• GIVEN REQUEST: Retype the executive officers text below from "All officers referred" to "held May 1, 2002.", changing nothing.

• QUOTED TEXT:
________________________________________

Executive Officers of the Registrant

      The following table presents information as of February 1, 2002 regarding executive officers of the Registrant:

                     
Year
individual
became an
Name Age Office Held* executive officer

John B. Hess
    47    
Chairman of the Board, Chief Executive Officer and Director
    1983  
J. Barclay Collins II
    57    
Executive Vice President, General Counsel and Director
    1986  
John J. O’Connor
    55    
Executive Vice President, President of Worldwide Exploration and Production and Director
    2001  
John Y. Schreyer
    62    
Executive Vice President, Chief Financial Officer and Director
    1990  
F. Borden Walker
    48    
Executive Vice President and President of Refining and Marketing
    1996  
Alan A. Bernstein
    57    
Senior Vice President
    1987  
F. Lamar Clark
    68    
Senior Vice President
    1990  
John A. Gartman
    54    
Senior Vice President
    1997  
Neal Gelfand
    57    
Senior Vice President
    1980  
Gerald A. Jamin
    60    
Senior Vice President and Treasurer
    1985  
Lawrence H. Ornstein
    50    
Senior Vice President
    1995  
Robert P. Strode
    45    
Senior Vice President
    2000  

All officers referred to herein hold office in accordance with the By-Laws until the first meeting of the Directors following the annual meeting of stockholders of the Registrant and until their successors shall have been duly chosen and qualified. Each of said officers was elected to the office set forth opposite his name on May 2, 2001, except for Messrs. O’Connor and Walker, who were elected to their current offices in November 2001, and February 2002, respectively. The first meeting of Directors following the next annual meeting of stockholders of the Registrant is scheduled to be held May 1, 2002.

________________________________________

• DATA LINES:
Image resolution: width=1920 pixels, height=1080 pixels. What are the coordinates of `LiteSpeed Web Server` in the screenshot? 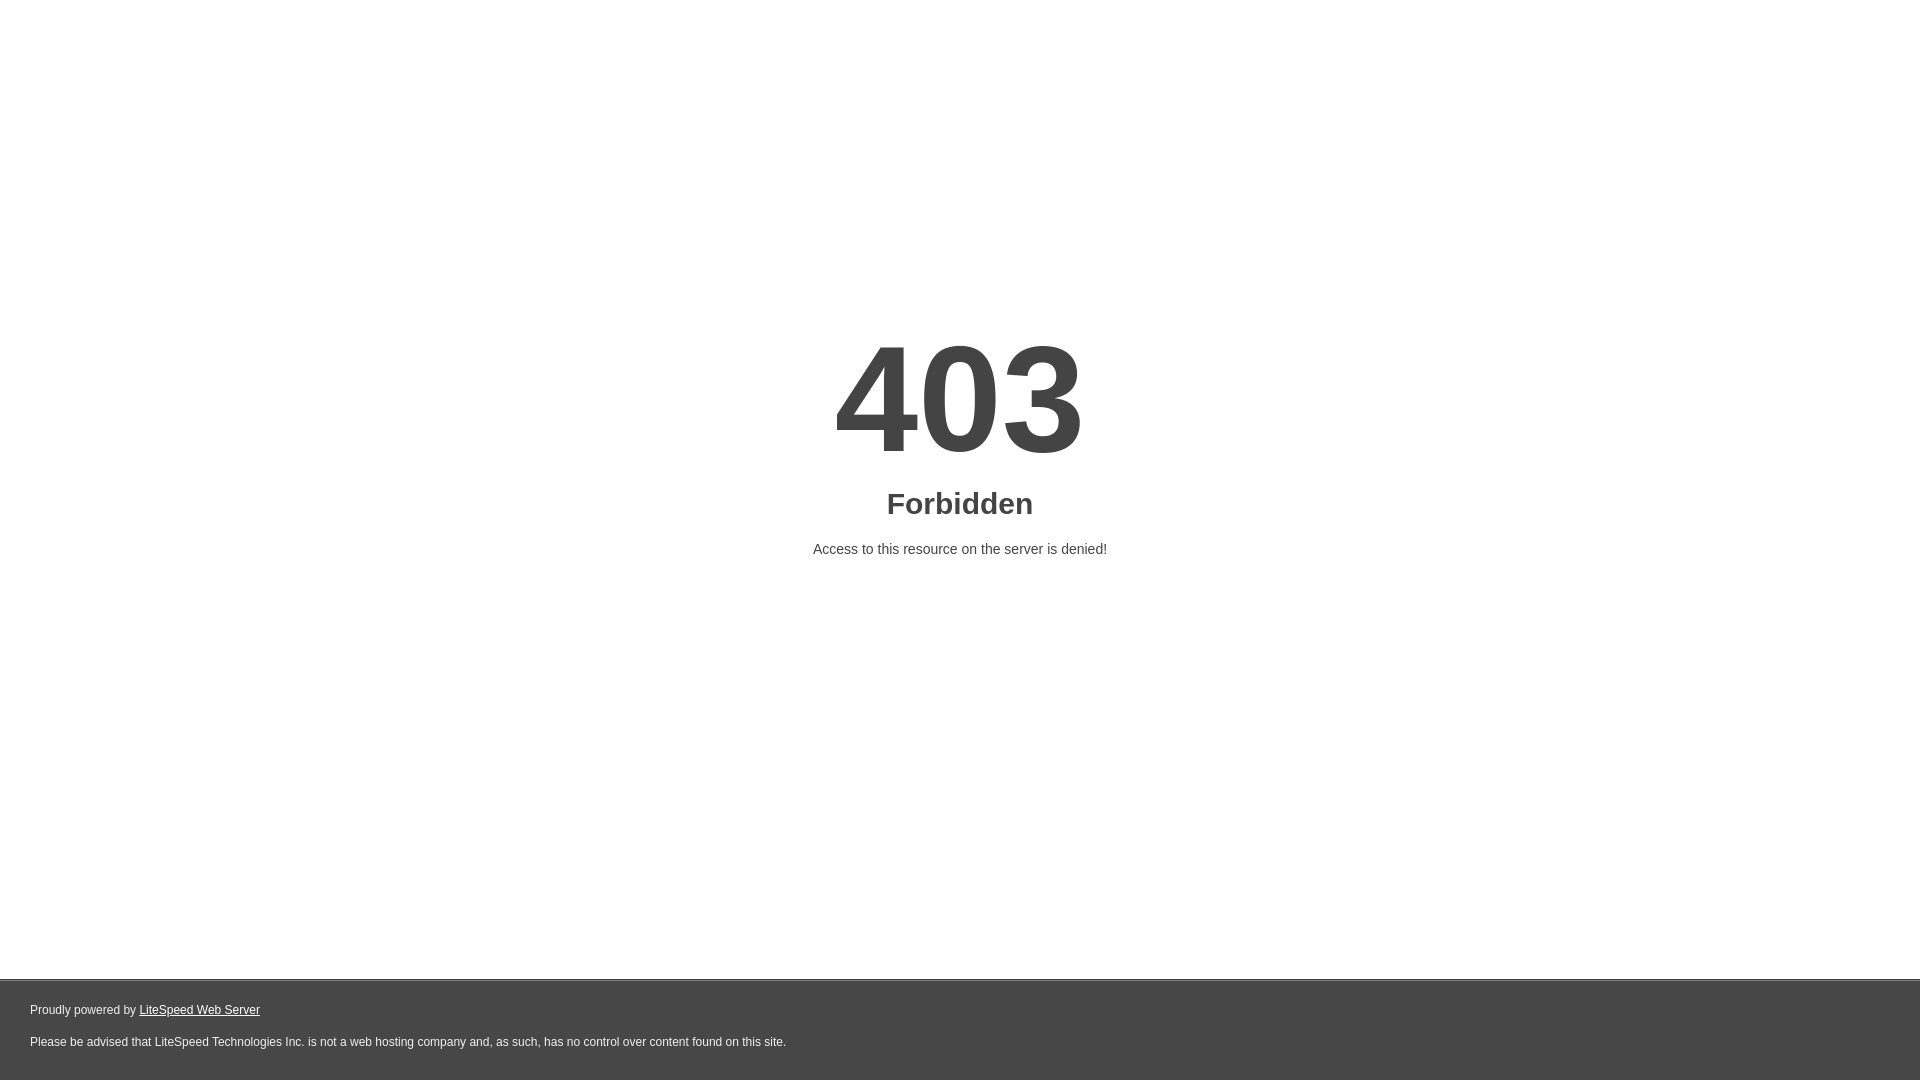 It's located at (198, 1010).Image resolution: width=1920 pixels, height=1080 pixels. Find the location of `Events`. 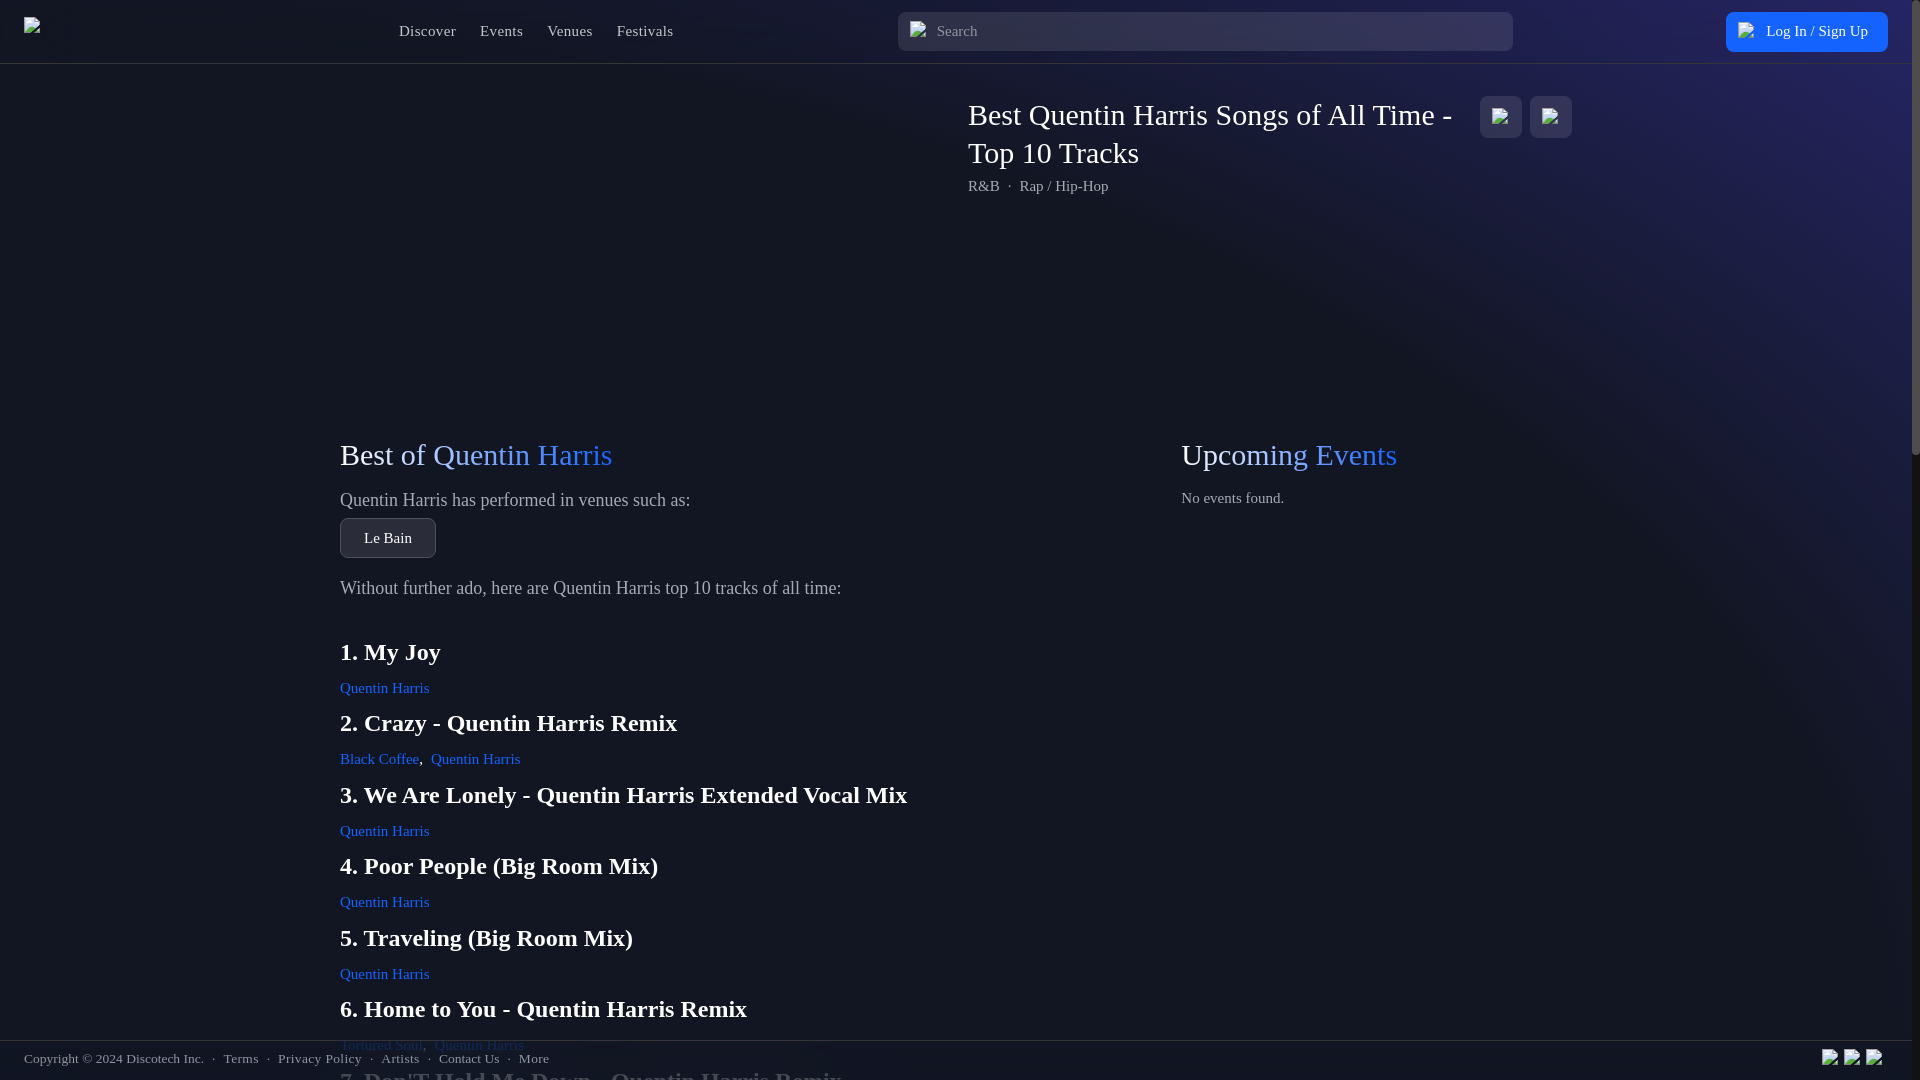

Events is located at coordinates (502, 30).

________________________________________

• THE ANSWER:
All officers referred to herein hold office in accordance with the By-Laws until the first meeting of the Directors following the annual meeting of stockholders of the Registrant and until their successors shall have been duly chosen and qualified. Each of said officers was elected to the office set forth opposite his name on May 2, 2001, except for Messrs. O’Connor and Walker, who were elected to their current offices in November 2001, and February 2002, respectively. The first meeting of Directors following the next annual meeting of stockholders of the Registrant is scheduled to be held May 1, 2002.